# TO DO
Print each of the following lines exactly as it stands, with no changes.

# SOURCE DATA
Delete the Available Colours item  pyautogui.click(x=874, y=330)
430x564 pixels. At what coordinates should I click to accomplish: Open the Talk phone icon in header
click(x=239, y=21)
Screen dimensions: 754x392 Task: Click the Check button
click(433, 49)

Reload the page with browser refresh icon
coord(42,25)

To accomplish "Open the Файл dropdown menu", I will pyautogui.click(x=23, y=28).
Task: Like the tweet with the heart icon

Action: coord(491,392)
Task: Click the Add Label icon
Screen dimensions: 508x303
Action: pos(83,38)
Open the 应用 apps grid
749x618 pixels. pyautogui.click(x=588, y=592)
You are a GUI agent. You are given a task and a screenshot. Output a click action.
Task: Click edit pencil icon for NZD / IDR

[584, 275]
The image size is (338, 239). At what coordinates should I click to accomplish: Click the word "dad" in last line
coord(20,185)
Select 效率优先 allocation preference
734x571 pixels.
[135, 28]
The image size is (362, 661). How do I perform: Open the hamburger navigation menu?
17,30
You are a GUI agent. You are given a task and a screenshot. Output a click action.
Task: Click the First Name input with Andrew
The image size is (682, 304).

# EXERCISE SOLUTION
Delete the Available Colours item  pyautogui.click(x=874, y=330)
430x564 pixels. At what coordinates should I click to accomplish: Open the Talk phone icon in header
click(x=239, y=21)
Screen dimensions: 754x392 Task: Click the Check button
click(433, 49)

Reload the page with browser refresh icon
coord(42,25)

To accomplish "Open the Файл dropdown menu", I will pyautogui.click(x=23, y=28).
Task: Like the tweet with the heart icon

Action: coord(491,392)
Task: Click the Add Label icon
Screen dimensions: 508x303
Action: pos(83,38)
Open the 应用 apps grid
749x618 pixels. pyautogui.click(x=588, y=592)
You are a GUI agent. You are given a task and a screenshot. Output a click action.
Task: Click edit pencil icon for NZD / IDR

[584, 275]
The image size is (338, 239). At what coordinates should I click to accomplish: Click the word "dad" in last line
coord(20,185)
Select 效率优先 allocation preference
734x571 pixels.
[135, 28]
The image size is (362, 661). How do I perform: Open the hamburger navigation menu?
17,30
You are a GUI agent. You are given a task and a screenshot. Output a click action.
Task: Click the First Name input with Andrew
The image size is (682, 304).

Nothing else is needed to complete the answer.